* [How to complete this task]: Nothing but the lines from the one containing "Given: Click the red 外国籍の方は半角英字 warning text" through the end of the data below should appear in the answer, each exact and free of pictures.

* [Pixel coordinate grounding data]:
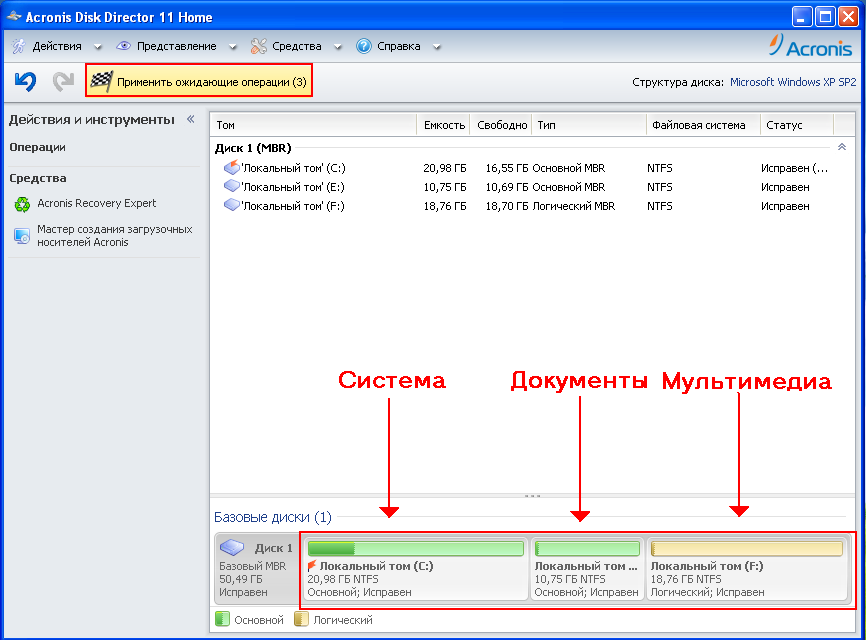Viewport: 866px width, 640px height.
Task: Collapse the Действия и инструменты panel
Action: pyautogui.click(x=191, y=119)
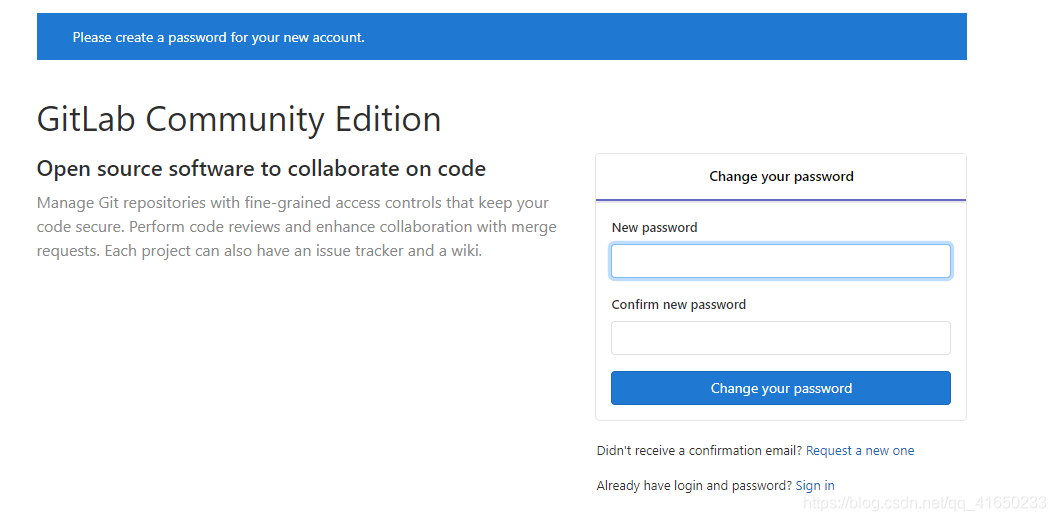
Task: Click the GitLab Community Edition heading
Action: [x=239, y=119]
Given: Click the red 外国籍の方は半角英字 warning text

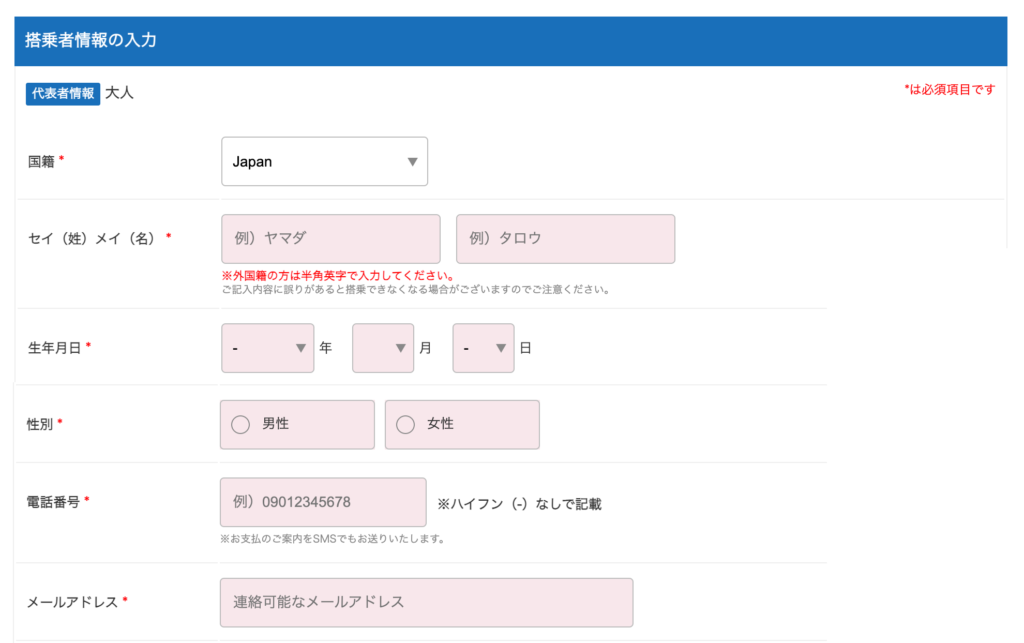Looking at the screenshot, I should click(x=338, y=275).
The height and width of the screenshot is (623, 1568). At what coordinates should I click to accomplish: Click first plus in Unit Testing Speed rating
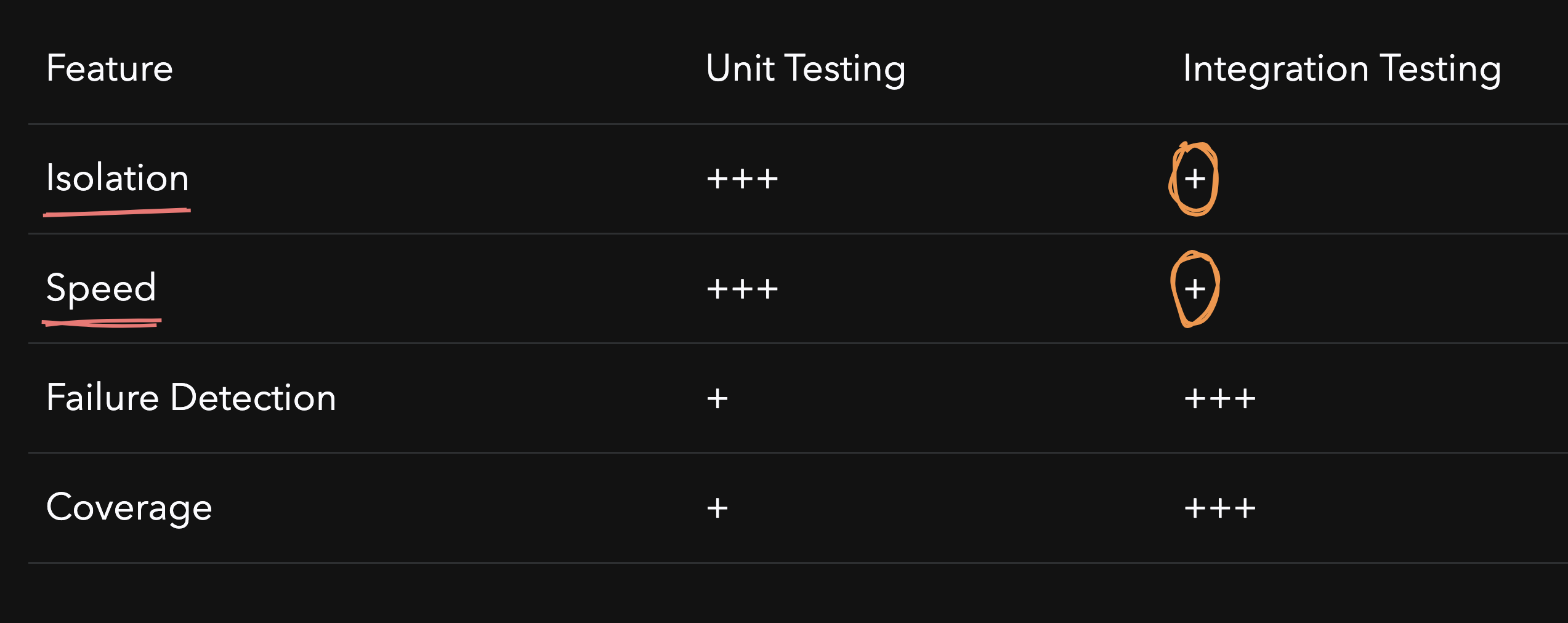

* [Exercise answer]:
Given: Click the red 外国籍の方は半角英字 warning text

Looking at the screenshot, I should click(x=338, y=275).
The height and width of the screenshot is (623, 1568). At what coordinates should I click to accomplish: Click first plus in Unit Testing Speed rating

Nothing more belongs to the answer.